Zapan seems to be a more effective shadow self for Alita than Eelai, actually; they're bound together by tragedy and hatred, but she seems more able to bear their karma. She isn't happy to see him turn up again, but having already gotten her revenge on him she seems to have moved past anger (hell, she doesn't even think about his role in Hugo's death), while Zapan's inability to do that is his entire problem. She is also consistently extremely graceful and controlled, whereas Zapan's inability to wield his monstrous strength with precision and mindfulness tips the whole thing into disaster. He then goes on to reenact her origin of being fished out of the trash and rebuilt by a passing scientist (using one of her old bodies to boot), absorbs her during their final fight, and she saves herself by sprouting a pair of angel wings contrasted with his moth-like pair.

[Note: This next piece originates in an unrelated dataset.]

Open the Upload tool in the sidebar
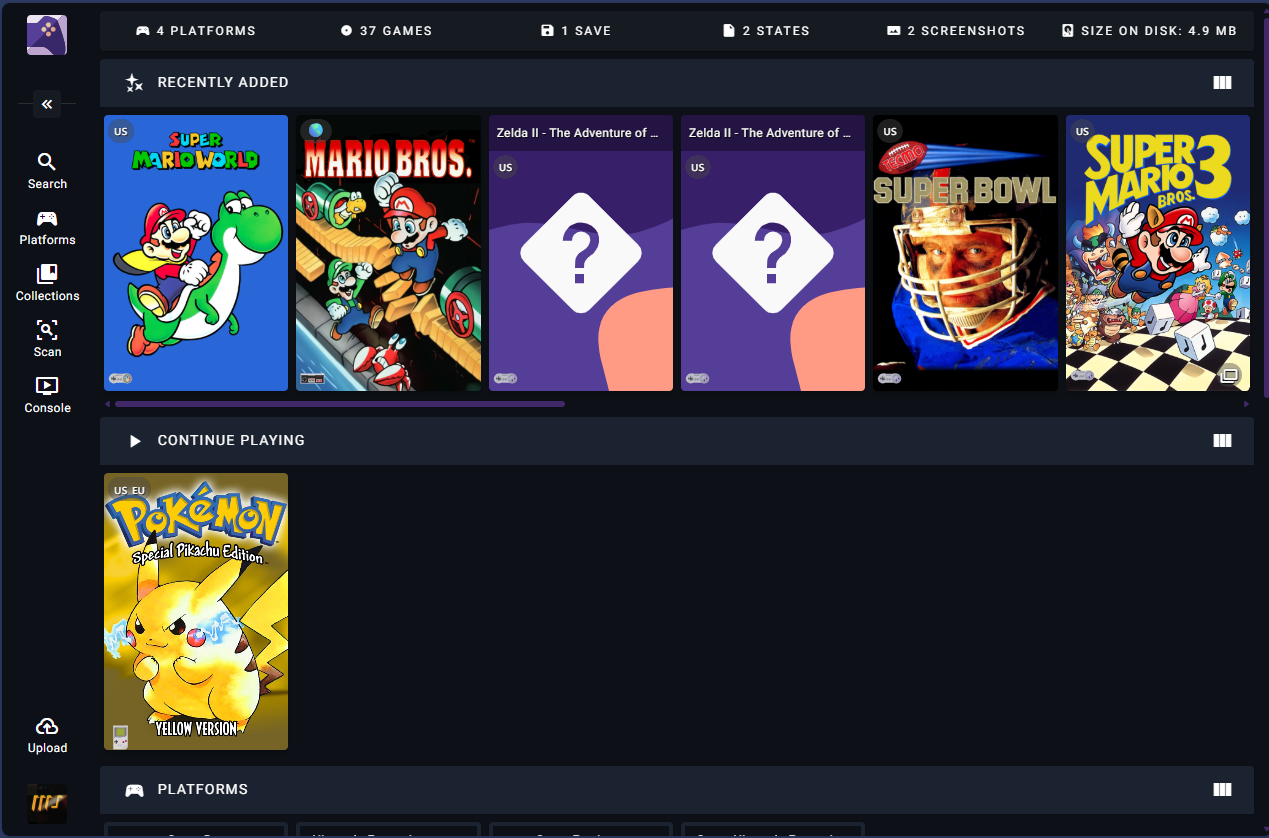This screenshot has width=1269, height=838. click(47, 732)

Interestingly though, Alita herself lashes out blindly at those she thinks have wronged her, just like Zapan; Nova hasn't even implicated himself in any wrongdoing when she kills him and his sidekicks. Perhaps Zapan is less a road not taken than a warning, especially since she loses another loved one in this volume. Kishiro will come back to the "evil twin" motif in another couple volumes, and even more prominently during Last Order.
Reading Sarah Horrocks' blog has shamed me a bit about spending so little time talking about the art in this series. I'm going to try and be better about that, especially since Kishiro's visual storytelling is also pretty great-- he doesn't need to explicitly say Alita hasn't done any bounty hunting in a while, this page of pulling her Damascus blade out of a dusty bundle tucked away behind some books does it all AND it's a delight to watch her cyber-parkour through her house AND reinforce the domestic backdrop with the banter with the neighbor. Fun stuff.
He also abruptly lays down some really high contrast chiaroscuro blacks to highlight Alita's sudden, shocking emotional trauma in this POV shot where Nova passes on some really, really bad news. It's an interesting look that he comes back to later in Ashen Victor.
The brain count for this volume is an astonishing 25 (one of those is a dog's brain, but I'm counting it... and the unflopped version adds a 26th brain on the table of contents), largely thanks to Nova's experiments, reaching a new record brain density of six on one page, five of them coming from one panel alone. Flopped edition extras are just some chat about nanomachines and a gag strip about Nova's version of a gray goo incident involving flan (and the cover uses an actual Kishiro piece), but in exchange for that you get some really poor reproduction, my copy has crazy moire patterns all over every dark panel.
At the end of volume 5, Alita is rejected by her community, homeless, and even missing most of her body. This is as near a blank slate she's been since the beginning. What happens next? Can one really live free and untethered by karma, unshackled by what's gone before? Well, we'll see.